[WHAT IS NEEDED]
In the data below, the answer is the run of lines from the line containing "Identify the click" through the line containing "St. George Antiochian", both included; print it exactly and nothing else.

◆ ◆ ◆ ◆

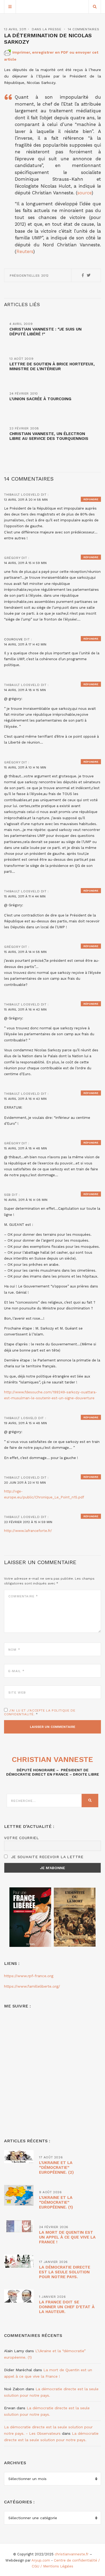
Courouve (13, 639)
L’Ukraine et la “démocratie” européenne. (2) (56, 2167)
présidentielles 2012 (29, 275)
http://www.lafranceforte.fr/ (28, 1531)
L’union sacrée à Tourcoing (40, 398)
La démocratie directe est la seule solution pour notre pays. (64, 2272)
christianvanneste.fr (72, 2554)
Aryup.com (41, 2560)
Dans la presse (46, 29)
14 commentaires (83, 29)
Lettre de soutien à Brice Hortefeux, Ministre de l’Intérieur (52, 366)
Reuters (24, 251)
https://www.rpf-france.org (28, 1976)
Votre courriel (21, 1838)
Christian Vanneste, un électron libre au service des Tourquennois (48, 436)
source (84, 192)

◆ ◆ ◆ ◆

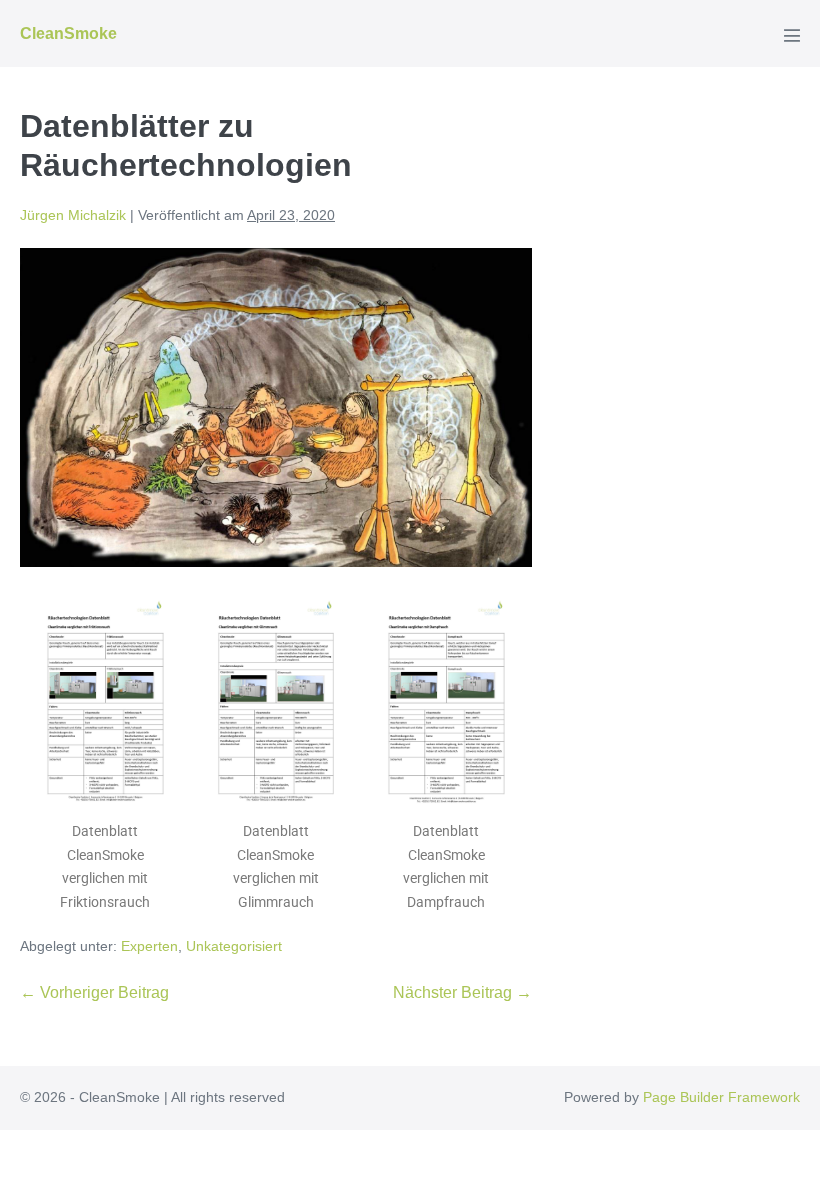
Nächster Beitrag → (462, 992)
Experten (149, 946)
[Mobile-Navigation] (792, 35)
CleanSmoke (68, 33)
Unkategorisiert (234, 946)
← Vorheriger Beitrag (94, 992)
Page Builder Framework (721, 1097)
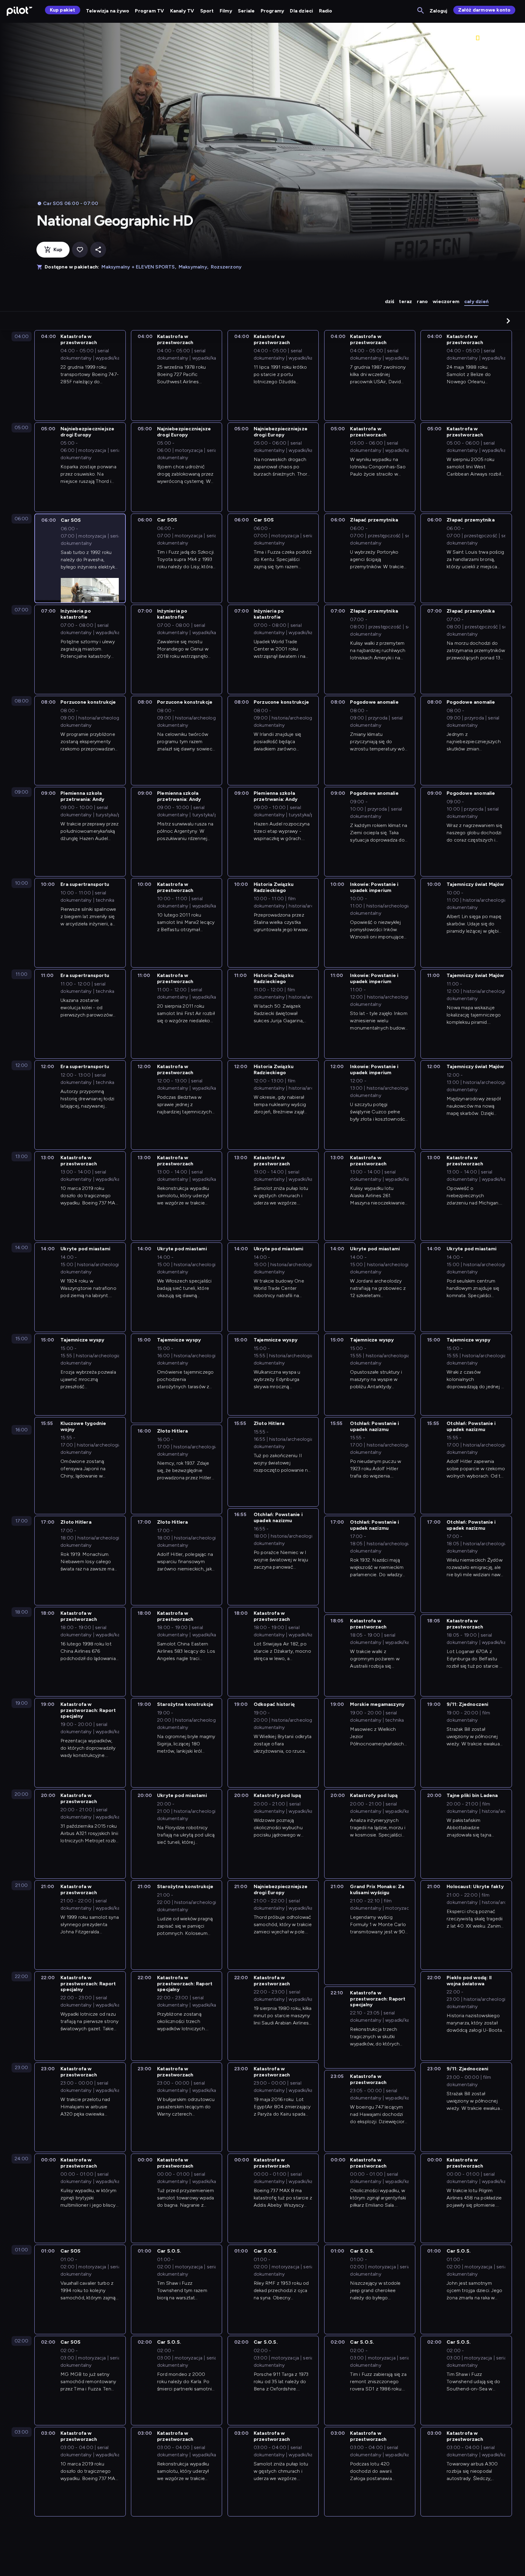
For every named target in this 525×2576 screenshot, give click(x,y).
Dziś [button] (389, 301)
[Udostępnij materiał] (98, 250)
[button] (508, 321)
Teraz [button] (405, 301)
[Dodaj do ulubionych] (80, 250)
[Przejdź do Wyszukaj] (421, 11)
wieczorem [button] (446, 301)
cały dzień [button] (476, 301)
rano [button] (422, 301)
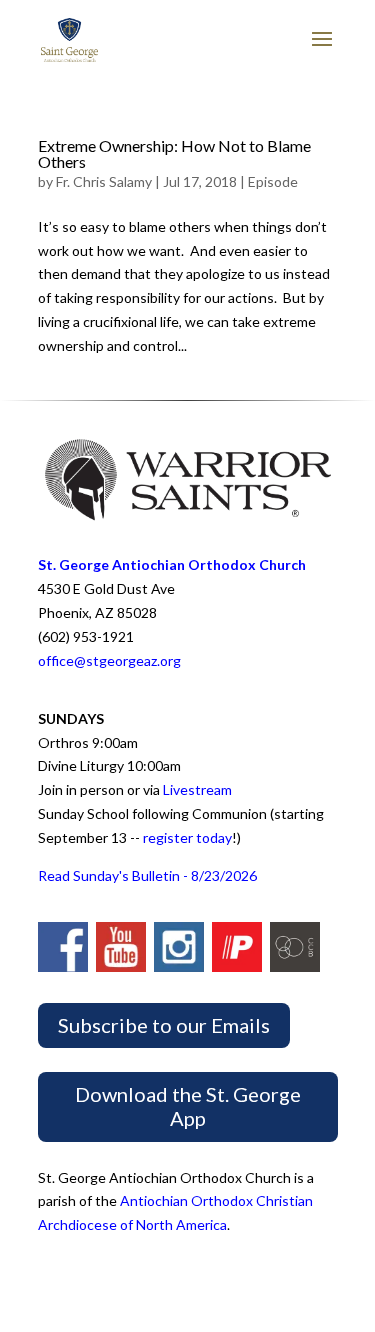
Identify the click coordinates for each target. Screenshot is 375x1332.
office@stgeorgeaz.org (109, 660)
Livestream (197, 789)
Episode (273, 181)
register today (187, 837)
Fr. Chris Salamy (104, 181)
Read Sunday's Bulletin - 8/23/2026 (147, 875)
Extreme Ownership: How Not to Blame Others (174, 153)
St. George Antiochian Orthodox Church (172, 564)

◆ ◆ ◆ ◆

[EXERCISE ANSWER]
Identify the click coordinates for each target. Screenshot is 375x1332.
office@stgeorgeaz.org (109, 660)
Livestream (197, 789)
Episode (273, 181)
register today (187, 837)
Fr. Chris Salamy (104, 181)
Read Sunday's Bulletin - 8/23/2026 (147, 875)
Extreme Ownership: How Not to Blame Others (174, 153)
St. George Antiochian Orthodox Church (172, 564)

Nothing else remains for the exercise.